Systems of Systems & Integration
Annual PlanResilient Teaming: Fleet Organization and Decision Making in Heterogeneous Vehicle Teams to Meet Energy Requirements in Restricted and Unknown Environments
Project Team
Government
Denise Rizzo, William Smith, U.S. Army GVSC
Industry
Frank Koss, Andrew Dallas, SoarTech
Student
Michael Quann, University of Michigan
Project Summary
Work begins in 2019.
As autonomy becomes more pervasive, the capabilities of different vehicles may become more pronounced as resources are designed to meet specific mission needs, while minimizing energy requirements. The specialization of vehicle capabilities to minimize energy losses and maximize performance introduces an important research problem: How does the configuration of heterogeneous vehicle teams change as autonomy becomes more pervasive in uncertain environments?
Methods to define the unique requirements of the fleet across a mixture of vehicles must be developed. Once the make-up of the team has been determined, a dynamic understanding of the team’s capacity to make real-time decisions based on the team’s current state, environmental conditions, and uncertainties must be derived.

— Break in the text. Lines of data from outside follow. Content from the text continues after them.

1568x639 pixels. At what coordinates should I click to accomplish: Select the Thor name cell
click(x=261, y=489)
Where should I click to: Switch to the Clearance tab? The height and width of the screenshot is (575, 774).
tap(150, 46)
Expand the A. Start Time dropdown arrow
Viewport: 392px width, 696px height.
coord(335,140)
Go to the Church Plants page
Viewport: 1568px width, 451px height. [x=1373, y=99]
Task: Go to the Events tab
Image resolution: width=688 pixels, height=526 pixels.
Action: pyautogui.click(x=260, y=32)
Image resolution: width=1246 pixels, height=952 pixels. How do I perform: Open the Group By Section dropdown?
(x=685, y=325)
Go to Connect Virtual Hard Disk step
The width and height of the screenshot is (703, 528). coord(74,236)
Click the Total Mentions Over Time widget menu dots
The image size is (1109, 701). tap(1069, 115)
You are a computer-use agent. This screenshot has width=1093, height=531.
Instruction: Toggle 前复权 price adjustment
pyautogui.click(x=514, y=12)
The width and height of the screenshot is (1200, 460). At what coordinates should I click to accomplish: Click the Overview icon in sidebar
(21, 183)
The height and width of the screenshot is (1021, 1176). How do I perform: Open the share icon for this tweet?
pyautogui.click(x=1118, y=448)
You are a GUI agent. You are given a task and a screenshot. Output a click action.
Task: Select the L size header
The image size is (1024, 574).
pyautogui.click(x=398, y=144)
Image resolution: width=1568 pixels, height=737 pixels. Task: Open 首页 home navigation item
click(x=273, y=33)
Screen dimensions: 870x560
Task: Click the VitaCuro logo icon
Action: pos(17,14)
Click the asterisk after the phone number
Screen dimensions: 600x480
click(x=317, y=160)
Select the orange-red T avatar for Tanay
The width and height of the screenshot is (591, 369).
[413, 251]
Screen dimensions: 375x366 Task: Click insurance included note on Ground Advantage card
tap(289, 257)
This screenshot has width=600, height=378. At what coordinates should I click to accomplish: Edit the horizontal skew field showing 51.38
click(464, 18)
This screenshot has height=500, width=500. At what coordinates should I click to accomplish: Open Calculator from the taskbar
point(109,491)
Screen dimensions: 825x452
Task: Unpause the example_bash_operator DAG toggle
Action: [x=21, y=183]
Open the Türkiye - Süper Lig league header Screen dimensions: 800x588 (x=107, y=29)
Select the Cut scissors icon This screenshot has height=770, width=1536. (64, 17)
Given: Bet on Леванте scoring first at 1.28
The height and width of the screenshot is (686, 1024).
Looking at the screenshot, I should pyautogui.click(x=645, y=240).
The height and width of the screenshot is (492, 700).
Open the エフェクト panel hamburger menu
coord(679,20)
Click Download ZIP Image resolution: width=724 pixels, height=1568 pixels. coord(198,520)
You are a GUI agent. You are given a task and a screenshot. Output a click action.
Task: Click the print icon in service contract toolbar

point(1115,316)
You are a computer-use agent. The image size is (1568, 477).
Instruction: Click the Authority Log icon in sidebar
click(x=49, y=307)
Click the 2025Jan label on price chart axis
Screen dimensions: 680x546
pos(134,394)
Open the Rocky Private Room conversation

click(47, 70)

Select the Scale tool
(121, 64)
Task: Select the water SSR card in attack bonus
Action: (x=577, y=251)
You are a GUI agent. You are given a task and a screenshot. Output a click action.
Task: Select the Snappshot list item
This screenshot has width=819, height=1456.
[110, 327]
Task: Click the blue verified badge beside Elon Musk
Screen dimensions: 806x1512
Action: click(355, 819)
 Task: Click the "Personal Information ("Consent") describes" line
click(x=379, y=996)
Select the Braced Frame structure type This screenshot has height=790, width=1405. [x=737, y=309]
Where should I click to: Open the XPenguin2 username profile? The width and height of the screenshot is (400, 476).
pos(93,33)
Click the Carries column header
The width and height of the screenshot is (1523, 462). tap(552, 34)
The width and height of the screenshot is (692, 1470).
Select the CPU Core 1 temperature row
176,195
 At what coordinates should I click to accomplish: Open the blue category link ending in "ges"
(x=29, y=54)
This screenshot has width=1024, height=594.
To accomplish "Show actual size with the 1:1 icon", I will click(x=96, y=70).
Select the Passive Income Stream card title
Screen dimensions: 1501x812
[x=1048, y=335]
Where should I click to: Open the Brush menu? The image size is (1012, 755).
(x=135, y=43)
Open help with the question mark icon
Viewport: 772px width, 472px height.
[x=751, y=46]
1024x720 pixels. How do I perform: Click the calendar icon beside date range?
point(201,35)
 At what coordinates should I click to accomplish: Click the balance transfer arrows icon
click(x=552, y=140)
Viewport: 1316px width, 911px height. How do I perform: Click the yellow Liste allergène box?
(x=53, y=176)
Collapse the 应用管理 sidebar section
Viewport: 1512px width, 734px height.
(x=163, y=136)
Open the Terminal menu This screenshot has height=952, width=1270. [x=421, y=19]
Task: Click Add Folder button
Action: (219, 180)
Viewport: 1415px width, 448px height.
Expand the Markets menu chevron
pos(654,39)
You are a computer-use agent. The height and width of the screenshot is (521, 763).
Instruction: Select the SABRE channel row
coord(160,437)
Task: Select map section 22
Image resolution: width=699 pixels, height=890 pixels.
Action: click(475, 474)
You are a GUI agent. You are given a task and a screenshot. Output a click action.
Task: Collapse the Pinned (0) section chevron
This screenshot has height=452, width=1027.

This work aims to address these needs through resilient teaming: a fleet organization and decision-making strategy for designing heterogeneous teams to meet these objectives.
This work builds on the investigators’ previous work in single objective decision making and energy mapping for homogeneous vehicles in uncertain environments.
Prior Related Publications:
- Quann, M., Ojeda, L., Smith, W., Rizzo, D., Castanier, M., and Barton, K., “Ground Robot Terrain Mapping and Energy Prediction in Environments with 3-D Topography”, 2018 Annual American Control Conference (ACC), Milwaukee, WI, 2018, pp. 3532-3537. doi: 10.23919/ACC.2018.8430767
- Quann, M., Ojeda, L., Smith, W., Rizzo, D., Castanier, M., and Barton, K., “Probabilistic Terrain-Based Energy Prediction for Multi-Robot Reconnaissance”, to be submitted to IEEE Transactions on Robotics, (in preparation).
- Quann, M., Ojeda, L., Smith, W., Rizzo, D., Castanier, M., and Barton, K., “An Energy-Efficient Method for Multi-Robot Reconnaissance in an Unknown Environment”, presented at American Control Conference, May 2017.